▶ **TASKS**
[a] Translate this sentence from the article on Shanghai's underground band scene into Spanish: "The sheer variety of taste, talent and genre exhibited by Shanghai’s rock bands is unrivaled in any other city."
[b] Sum up the article on Shanghai's underground band scene in two sentences.

▶ **SOURCE**
☆ ☆ ☆ ☆ ☆
Shanghai's Heavy Thread:
Lashing the City's Underground Band Scene Together
By Lisa Movius

 

    In most Chinese cities, underground bands are known more for their publicity grabbing theatrics, attracting coverage from places like performance art publication New Wave, than for their music. Not so in Shanghai. Out metropolis’ independent rock scene is low on the hubris and heavy on the substance.

    Exactly what that substance is, however, depends on who you ask. Some enthusiasts focus on the gaggle of plaid flannel-clad punk and grunge bands, with their small but dedicated following of intense, alienated young men. Other observers will counter with the more upbeat, pop-influenced groups, whose mainstream accessibility defines the Shanghai rock scene and brings to it a surprisingly broad audience.

    The sheer variety of taste, talent and genre exhibited by Shanghai’s rock bands is unrivaled in any other city. As in other facets of the city’s cultural life, an edge of friendly competition ensures that each band strives to carve out its own unique niche and genre. The confusing array that results means that, wherever your tastes lie in the range between head-banging and harmonic hopping, there’s at least one group you’ll enjoy.
☆ ☆ ☆ ☆ ☆
▶ **RECORD LIST**
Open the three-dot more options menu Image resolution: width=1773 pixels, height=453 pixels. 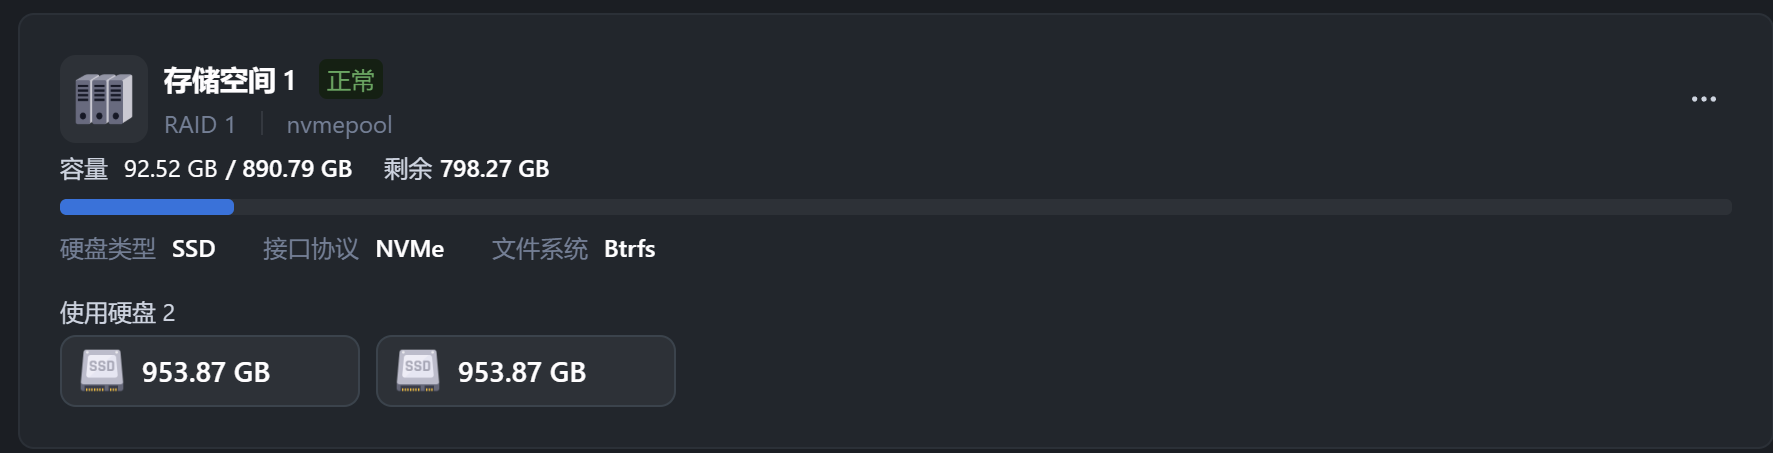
☆ ☆ ☆ ☆ ☆
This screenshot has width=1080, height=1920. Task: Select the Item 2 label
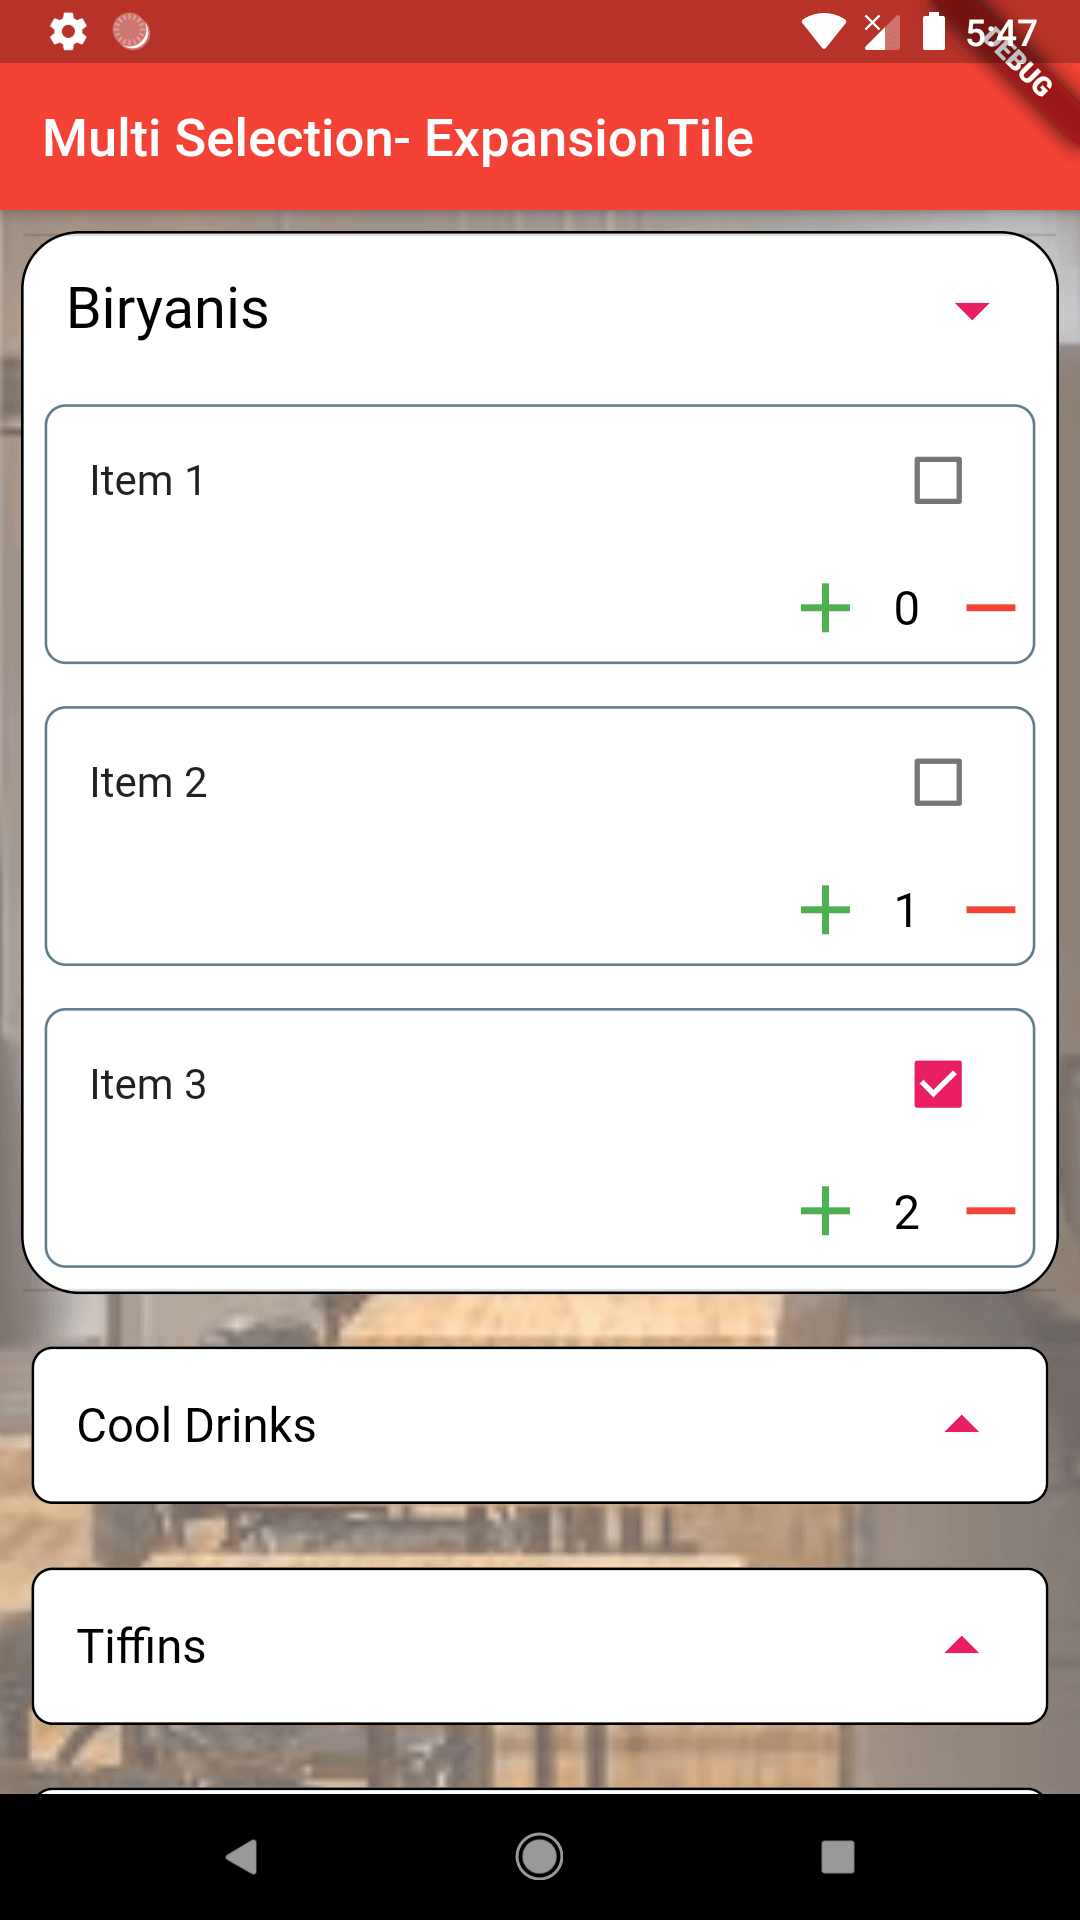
☆ ☆ ☆ ☆ ☆
▶ **ANSWERS PROVIDED**
[a] La gran variedad de gustos, talento y géneros que muestran las bandas de rock de Shanghái no tiene rival en ninguna otra ciudad.

[b] In most Chinese cities, underground bands are known more for publicity-grabbing theatrics than for their music, but Shanghai's independent rock scene is low on hubris and heavy on substance. What that substance is depends on who you ask: some point to punk and grunge bands, others to upbeat, pop-influenced groups, and the scene's unrivaled variety, driven by friendly competition, means there is at least one group for every taste.